[Éditorial] Pap Ndiaye, Mais Pourquoi Tant De Haine ?
Florilège de cette excommunication immédiate. Marine Le Pen, cette fois, s’est déchaînée la première: “la nomination de cet indigéniste assumé est la dernière pierre de la déconstruction de notre pays, de ses valeurs et de son avenir”. Éric Zemmour a aussitôt pris le relais, en en rajoutant: “Emmanuel Macron avait dit qu’il fallait déconstruire l’histoire de France. Pap Ndiaye va s’en charger”. Retenons aussi la saillie du député LR Julien Aubert, candidat déclaré à la présidence de son parti: “ce ministre est le cheval de Troie du gauchisme américain, porteur du wokisme et du racialisme. Sans négliger l’inévitable Éric Ciotti , lui aussi en piste pour prendre la direction de LR et qui en rajoute tant qu’il peut dans la virulence dénonciatrice: “un adepte de l’islamo-gauchisme et un militant anti-flics. Terrifiant”!

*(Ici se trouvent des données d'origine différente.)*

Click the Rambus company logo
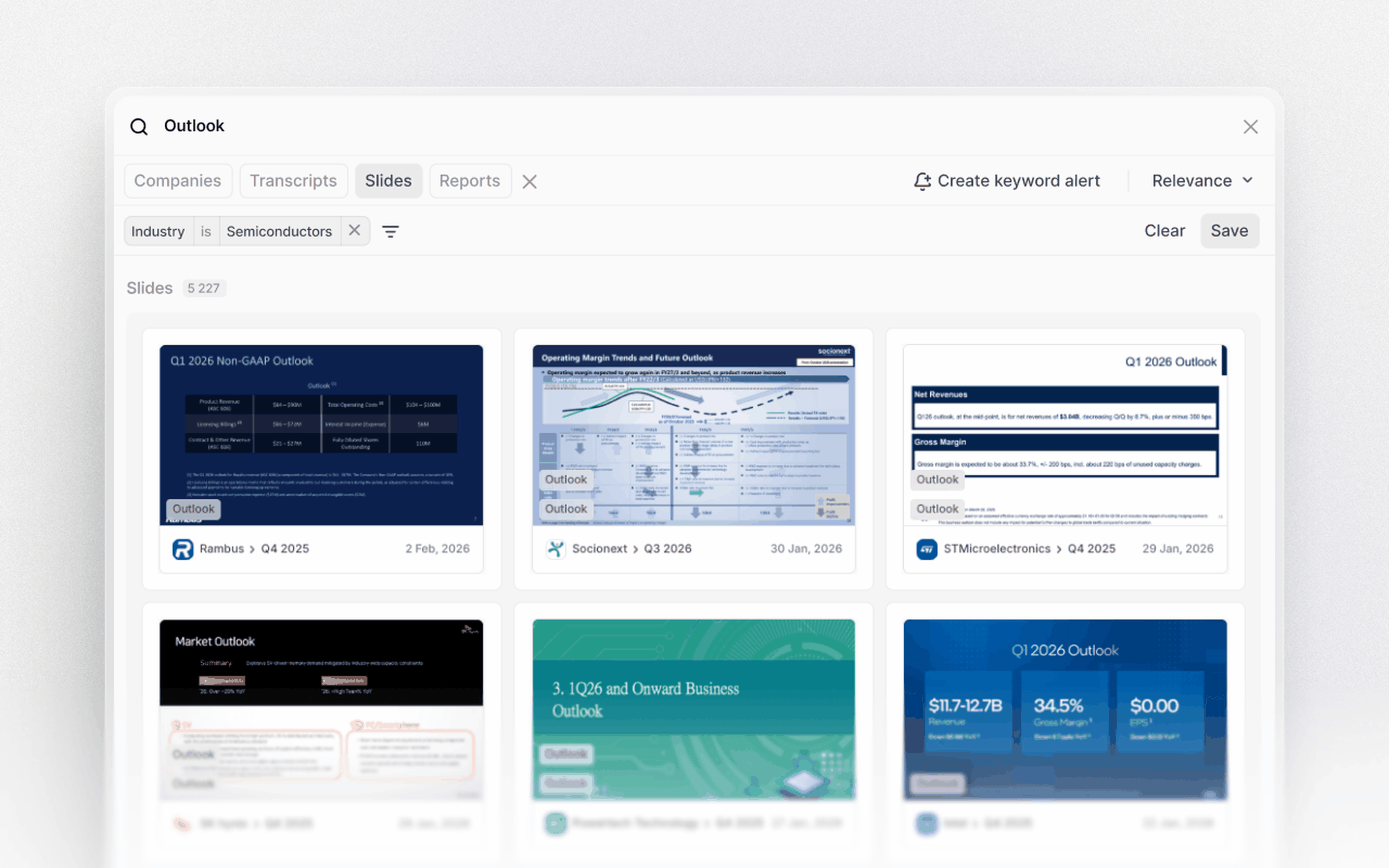This screenshot has width=1389, height=868. [x=183, y=549]
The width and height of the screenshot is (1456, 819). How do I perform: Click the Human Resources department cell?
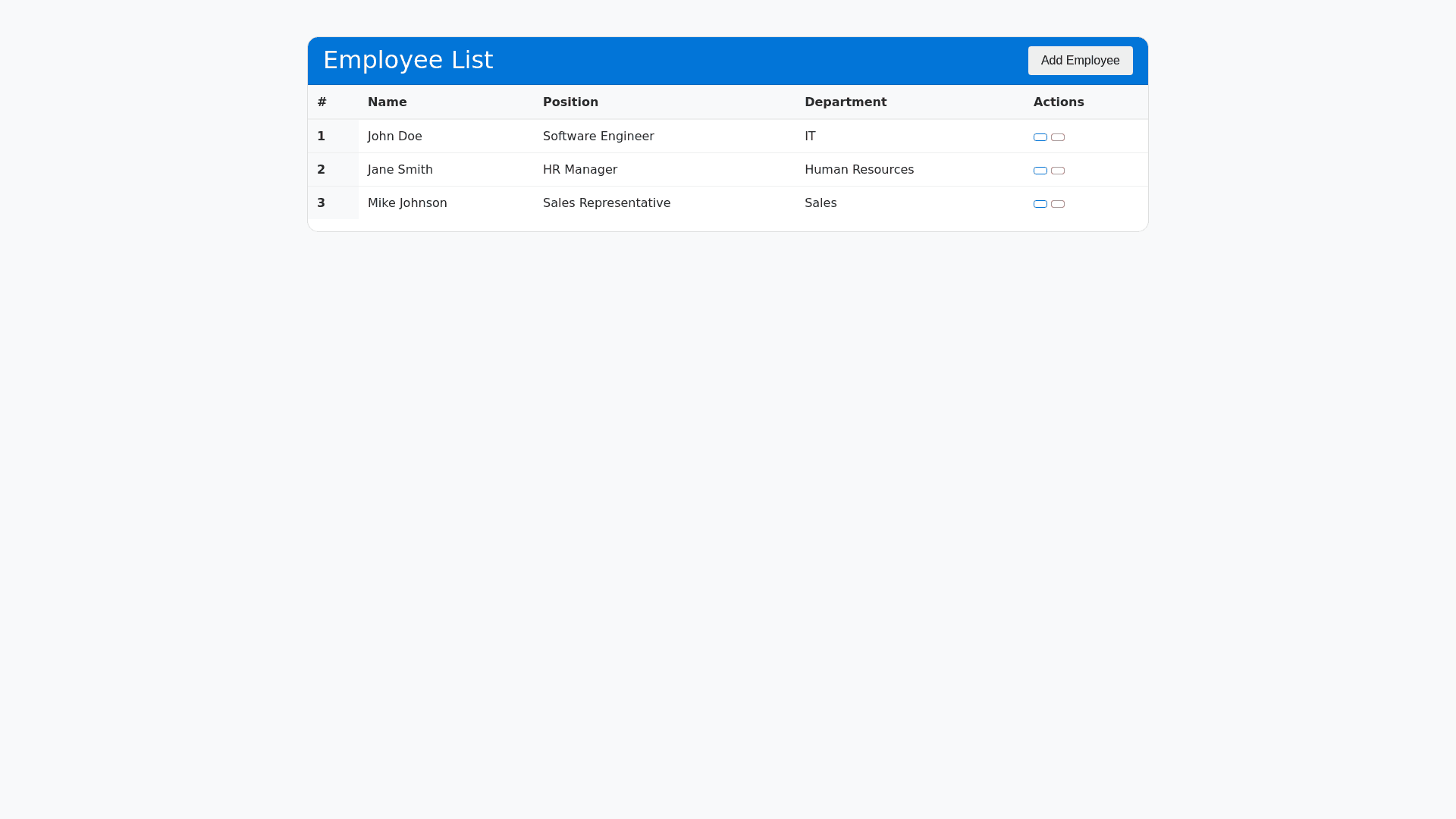coord(858,170)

“Un indigéniste cheval de Troie de l’empire étoilé, racialiste et anti-flic.” Voilà la musique et le refrain, aux relents comme à l’accoutumée douteux, une façon à peine habile d’induire que le nouveau ministre ne serait qu’un “ennemi de l’intérieur”, un “agent infiltré” au sommet de l’État sans même avoir besoin de signifier son ascendance sénégalaise par son père. L’ignominie intacte de l’extrême-droite. Car, si l’on peut contester, voire s’opposer, à certaines positions et analyses du ministre, il n’est pas nécessaire de caricaturer, de travestir, de dénaturer. Deux éditorialistes brillants du Figaro, Vincent Trémolet de Villers et Guillaume Tabard s’inquiètent, et c’est un euphémisme, des postulats politiques et idéologiques de Pap Ndiaye. Ils s’y emploient avec intelligence et précision. Quand l’un estime que “l’éminent historien est le chantre d’un discours diversitaire, décolonial directement importé des campus américains”, l’autre insiste sur cette “transgression spectaculaire et surprenante”… Pour la condamner, cela va de soi, mais rien d’insultant. Une opposition et une contestation légitimes et dignes. À la hauteur de ce personnage, de cet historien, de cet écrivain, de ce ministre désormais, fait lui aussi tout entier de dignité.